The apartment vacancy rate in the Denver metro area fell to 5.5 percent in the fourth quarter, dropping to the lowest fourth-quarter vacancy rate recorded since the year 2000...Apartment vacancy rates fell 28 percent year-over-year from last year’s fourth-quarter rate of 7.7 percent
As vacancy rates moved down, the area’s median rent increased. 2010’s fourth-quarter median rent rose to $846.36 from 2009’s fourth-quarter median rent of $811.32. In individual market areas, the median rent rose year-over-year in all County-level regions covered by the survey.
Vacancy rates in the metro Denver are generally now at 10-year lows as the market has tightened in spite of a lack of job growth.
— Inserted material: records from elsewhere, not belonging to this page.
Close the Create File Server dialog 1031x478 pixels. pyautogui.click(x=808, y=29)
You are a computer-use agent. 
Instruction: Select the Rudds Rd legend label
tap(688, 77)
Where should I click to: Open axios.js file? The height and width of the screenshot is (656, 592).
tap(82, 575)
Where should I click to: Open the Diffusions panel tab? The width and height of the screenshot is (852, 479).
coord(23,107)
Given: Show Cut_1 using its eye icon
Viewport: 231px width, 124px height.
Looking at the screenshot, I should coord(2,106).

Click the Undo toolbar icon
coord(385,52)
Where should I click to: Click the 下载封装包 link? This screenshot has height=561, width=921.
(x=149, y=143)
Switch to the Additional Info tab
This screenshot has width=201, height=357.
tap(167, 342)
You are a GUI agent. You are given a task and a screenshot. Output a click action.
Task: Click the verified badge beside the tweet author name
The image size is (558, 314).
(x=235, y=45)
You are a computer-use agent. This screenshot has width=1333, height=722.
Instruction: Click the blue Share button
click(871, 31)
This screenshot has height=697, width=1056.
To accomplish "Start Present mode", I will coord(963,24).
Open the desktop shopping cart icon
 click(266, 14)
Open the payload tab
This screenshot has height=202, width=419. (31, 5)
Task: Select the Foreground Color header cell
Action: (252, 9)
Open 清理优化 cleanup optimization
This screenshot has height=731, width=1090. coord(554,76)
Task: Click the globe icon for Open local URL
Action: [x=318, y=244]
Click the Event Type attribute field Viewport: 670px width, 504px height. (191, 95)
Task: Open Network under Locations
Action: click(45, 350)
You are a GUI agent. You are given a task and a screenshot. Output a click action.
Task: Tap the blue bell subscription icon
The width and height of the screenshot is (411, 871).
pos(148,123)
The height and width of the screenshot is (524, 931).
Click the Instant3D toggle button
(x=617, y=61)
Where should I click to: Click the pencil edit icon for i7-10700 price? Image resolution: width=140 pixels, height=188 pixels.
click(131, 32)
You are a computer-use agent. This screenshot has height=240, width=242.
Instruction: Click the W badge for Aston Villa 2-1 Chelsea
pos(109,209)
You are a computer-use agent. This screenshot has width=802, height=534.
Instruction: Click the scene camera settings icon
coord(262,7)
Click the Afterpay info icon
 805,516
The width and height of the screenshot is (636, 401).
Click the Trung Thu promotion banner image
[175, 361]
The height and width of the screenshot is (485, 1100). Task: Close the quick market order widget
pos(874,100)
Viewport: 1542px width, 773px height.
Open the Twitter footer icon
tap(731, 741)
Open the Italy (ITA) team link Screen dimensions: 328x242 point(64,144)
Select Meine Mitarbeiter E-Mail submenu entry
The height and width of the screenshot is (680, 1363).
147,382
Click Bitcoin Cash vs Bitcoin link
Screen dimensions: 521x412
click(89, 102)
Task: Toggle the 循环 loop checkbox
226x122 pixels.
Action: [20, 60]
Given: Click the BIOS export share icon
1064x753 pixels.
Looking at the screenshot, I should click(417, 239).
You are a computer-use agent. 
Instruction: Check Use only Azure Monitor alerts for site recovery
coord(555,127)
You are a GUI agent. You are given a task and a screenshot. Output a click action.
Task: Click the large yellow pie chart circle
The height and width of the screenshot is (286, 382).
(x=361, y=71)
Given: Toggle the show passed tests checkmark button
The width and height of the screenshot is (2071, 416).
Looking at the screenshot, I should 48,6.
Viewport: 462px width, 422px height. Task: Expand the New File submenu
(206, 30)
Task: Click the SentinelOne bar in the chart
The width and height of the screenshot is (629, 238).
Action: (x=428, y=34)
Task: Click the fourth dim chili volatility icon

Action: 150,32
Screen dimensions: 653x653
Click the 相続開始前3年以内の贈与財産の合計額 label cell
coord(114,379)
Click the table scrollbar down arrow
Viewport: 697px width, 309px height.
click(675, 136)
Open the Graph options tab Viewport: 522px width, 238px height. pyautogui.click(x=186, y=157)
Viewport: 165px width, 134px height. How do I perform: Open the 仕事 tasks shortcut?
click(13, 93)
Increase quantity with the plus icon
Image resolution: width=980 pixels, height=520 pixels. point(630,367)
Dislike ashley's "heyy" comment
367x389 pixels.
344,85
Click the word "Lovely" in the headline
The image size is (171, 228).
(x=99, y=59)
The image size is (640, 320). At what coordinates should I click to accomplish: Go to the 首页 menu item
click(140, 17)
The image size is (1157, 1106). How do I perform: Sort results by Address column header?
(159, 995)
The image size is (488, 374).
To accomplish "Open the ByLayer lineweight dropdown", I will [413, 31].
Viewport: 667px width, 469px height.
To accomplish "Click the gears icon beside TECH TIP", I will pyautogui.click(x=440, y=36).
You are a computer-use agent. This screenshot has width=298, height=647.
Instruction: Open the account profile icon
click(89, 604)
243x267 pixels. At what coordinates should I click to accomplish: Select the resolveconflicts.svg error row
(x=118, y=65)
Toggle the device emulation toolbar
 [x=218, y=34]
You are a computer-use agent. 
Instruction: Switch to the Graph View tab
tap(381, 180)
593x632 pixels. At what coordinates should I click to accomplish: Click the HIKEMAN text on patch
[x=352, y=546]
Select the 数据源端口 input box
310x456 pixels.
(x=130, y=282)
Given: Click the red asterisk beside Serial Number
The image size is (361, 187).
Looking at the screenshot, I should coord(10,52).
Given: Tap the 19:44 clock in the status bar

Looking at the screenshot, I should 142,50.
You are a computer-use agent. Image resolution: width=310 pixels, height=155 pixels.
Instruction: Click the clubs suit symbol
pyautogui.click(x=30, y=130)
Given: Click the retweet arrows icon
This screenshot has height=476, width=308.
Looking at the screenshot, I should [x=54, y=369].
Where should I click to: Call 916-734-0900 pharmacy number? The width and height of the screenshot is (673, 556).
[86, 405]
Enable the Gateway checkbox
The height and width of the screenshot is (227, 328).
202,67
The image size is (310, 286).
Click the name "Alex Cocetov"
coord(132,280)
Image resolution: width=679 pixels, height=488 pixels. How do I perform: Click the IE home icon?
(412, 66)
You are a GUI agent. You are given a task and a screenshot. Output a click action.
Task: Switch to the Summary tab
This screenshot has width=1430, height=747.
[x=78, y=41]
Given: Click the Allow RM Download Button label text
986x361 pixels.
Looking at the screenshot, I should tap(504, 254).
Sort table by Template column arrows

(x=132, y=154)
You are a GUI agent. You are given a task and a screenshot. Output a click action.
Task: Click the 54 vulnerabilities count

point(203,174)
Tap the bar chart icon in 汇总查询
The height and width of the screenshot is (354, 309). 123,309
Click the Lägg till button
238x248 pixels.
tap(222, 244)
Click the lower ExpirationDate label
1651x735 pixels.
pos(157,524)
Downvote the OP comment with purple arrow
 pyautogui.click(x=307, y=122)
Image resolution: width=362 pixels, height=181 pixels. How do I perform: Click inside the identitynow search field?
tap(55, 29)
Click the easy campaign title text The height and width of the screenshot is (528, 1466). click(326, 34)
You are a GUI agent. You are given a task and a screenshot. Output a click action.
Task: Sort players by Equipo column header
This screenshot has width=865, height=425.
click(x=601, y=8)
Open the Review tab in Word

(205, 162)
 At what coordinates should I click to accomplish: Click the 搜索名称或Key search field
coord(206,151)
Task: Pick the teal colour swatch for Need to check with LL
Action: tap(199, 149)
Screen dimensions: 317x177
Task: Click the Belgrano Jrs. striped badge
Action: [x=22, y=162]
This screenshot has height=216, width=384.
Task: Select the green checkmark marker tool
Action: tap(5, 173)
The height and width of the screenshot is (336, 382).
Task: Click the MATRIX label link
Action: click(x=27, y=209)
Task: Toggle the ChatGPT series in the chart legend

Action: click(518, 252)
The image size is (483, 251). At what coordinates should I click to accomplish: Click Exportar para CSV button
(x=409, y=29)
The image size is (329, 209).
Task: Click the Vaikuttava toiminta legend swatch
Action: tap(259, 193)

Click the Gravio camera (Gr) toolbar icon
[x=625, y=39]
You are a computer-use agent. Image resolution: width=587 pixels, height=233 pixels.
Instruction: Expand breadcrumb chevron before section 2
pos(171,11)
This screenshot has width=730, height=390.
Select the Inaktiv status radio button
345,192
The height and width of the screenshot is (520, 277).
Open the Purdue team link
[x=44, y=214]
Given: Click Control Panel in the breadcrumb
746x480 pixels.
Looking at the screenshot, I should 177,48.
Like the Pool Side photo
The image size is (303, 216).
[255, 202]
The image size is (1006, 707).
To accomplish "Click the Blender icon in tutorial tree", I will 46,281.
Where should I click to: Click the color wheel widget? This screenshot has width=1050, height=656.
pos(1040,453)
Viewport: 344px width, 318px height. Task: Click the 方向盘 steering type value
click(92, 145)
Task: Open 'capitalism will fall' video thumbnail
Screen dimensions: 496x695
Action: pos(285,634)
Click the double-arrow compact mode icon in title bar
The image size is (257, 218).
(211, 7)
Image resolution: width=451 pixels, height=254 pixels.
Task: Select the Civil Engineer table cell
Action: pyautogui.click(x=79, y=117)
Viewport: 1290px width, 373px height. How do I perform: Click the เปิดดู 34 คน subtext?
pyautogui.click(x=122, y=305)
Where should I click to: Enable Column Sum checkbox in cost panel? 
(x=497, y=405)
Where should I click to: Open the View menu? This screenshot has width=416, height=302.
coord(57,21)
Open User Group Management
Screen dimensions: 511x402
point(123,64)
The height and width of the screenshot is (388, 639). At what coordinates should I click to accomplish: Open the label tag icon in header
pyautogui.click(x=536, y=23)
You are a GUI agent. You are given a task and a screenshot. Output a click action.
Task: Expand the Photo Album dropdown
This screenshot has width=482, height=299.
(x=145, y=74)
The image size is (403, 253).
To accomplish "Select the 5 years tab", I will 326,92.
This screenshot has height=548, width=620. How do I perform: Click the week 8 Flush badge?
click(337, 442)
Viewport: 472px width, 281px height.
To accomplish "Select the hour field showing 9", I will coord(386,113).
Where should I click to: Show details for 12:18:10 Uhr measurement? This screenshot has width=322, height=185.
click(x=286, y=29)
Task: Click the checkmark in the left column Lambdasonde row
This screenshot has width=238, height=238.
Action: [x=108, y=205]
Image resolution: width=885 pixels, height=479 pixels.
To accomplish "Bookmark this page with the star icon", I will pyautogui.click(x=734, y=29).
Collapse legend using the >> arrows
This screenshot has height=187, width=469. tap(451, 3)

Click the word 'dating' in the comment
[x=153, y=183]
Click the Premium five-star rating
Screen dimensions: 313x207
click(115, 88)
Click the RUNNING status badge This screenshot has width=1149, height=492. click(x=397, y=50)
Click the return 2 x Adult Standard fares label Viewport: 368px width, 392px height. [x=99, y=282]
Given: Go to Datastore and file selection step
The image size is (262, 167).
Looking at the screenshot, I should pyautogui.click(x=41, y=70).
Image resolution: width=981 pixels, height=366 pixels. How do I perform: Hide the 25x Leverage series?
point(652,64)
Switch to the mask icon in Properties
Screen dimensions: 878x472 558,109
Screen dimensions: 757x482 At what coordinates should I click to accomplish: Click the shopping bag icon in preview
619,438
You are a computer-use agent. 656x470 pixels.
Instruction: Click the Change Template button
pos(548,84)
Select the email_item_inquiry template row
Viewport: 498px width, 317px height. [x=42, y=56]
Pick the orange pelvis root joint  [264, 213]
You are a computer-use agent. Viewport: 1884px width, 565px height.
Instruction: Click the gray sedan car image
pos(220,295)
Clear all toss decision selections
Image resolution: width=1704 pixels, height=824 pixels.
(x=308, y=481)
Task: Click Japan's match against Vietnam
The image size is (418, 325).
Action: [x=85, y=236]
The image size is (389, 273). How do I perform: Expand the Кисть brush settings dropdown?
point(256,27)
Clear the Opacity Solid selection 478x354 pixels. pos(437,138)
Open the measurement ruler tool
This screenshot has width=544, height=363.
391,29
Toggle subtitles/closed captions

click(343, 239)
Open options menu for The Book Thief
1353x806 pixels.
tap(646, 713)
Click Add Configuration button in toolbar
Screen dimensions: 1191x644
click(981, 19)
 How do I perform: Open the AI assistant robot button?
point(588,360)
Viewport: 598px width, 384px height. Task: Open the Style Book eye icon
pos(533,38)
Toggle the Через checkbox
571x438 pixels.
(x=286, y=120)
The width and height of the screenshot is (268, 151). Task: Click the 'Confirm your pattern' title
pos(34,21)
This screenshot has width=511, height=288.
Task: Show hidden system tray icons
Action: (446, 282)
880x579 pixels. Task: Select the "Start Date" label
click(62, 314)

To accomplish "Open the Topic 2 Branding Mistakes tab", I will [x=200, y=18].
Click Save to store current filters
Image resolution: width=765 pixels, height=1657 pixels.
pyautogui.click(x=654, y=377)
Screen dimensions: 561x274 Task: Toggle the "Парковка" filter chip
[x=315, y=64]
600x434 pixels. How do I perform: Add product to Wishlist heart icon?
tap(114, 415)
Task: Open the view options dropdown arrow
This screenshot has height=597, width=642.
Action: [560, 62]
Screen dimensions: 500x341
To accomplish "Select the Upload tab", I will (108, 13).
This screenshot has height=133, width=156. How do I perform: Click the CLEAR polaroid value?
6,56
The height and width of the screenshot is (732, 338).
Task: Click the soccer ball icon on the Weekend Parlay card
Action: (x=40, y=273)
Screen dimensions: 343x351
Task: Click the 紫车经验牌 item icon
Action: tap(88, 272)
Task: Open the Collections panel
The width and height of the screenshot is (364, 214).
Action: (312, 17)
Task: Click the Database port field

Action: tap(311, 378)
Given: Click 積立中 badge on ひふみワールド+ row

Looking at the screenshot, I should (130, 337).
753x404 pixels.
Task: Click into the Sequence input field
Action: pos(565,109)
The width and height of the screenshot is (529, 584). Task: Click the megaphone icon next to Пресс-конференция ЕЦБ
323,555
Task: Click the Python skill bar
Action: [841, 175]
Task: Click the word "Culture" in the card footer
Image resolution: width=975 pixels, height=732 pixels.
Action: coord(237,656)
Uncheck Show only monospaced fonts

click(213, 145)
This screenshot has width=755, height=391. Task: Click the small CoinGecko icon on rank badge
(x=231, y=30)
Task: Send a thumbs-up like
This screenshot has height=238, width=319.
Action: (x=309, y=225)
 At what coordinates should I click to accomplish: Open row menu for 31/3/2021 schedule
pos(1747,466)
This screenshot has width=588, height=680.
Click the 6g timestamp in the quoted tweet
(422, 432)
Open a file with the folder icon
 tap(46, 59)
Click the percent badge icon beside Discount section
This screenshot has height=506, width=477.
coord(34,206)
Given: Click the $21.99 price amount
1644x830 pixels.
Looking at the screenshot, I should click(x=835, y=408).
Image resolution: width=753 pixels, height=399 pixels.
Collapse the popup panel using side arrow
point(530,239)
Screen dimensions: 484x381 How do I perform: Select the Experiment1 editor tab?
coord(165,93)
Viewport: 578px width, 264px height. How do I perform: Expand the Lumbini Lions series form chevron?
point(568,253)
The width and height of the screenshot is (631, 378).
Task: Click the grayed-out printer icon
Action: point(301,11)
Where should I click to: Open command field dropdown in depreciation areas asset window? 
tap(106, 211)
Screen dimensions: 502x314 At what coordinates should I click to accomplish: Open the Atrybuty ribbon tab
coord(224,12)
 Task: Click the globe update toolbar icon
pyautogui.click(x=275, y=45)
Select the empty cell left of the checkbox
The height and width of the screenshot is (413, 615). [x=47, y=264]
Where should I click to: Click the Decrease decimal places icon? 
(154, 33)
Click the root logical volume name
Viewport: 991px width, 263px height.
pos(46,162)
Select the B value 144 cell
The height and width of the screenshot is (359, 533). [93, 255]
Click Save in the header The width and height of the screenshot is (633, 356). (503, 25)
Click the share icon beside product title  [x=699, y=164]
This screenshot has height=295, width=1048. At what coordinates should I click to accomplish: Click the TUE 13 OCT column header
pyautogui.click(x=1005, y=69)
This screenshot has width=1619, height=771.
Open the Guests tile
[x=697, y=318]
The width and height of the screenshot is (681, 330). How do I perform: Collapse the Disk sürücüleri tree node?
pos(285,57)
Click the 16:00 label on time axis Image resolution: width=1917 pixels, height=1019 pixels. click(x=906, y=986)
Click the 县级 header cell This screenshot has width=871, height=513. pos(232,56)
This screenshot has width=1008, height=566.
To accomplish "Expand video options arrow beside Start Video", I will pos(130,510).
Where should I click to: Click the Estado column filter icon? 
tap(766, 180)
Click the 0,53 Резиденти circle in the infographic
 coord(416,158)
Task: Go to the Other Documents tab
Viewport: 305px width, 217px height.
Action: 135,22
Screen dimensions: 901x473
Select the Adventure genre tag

The first graph shows where the Denver area stands in relation to other metro areas in Colorado. Although Greeley's vacancy rate recently fell below metro Denver's rate, over the past several quarters, only the Fort Collins-Loveland area has consistently reported a lower vacancy rate than metro Denver:
The second graph shows the year-over-year percentage changes in the vacancy rate in metro Denver. Note that the last five values are below zero. In other words, for the last five quarters in a row, the vacancy rate in metro Denver has been lower than it was one year earlier. It was apparently not unusual to have a negative year-over-year change in the vacancy rate between 2003 and 2007, it is significant that the year over year changes during the last four quarters have all been down by 20 percent or more. The magnitude of these year-over-year changes in vacancy rates has not been seen on a metro-wide level at any other time during the last ten years.
In the third graph, we see that year-over-year changes in average rent in the Denver metro area have been trending upward. The last three quarters have all shown positive changes of more than three percent each quarter. Again, there isn't anything terribly unique about three quarters in a row of year-over-year increases in average rents, but what is unusual here is the extent to which rents have increased when compared to the previous year. With a change upward of more than three percent each quarter, three quarters in a row, changes in average rents are now beginning to resemble trends not experienced in Colorado since 2001, which in Colorado, was before the 2002 tech bust that followed the 2001 national recession.
Conclusions: Trends in vacancies and in average rents in metro Denver indicate a high demand for multifamily rental housing that has not been seen since prior to the 2002 Colorado recession. If trends continue, especially given the absence of new construction, the metro Denver area will experience additional increases in rent levels as vacancy rates tighten further.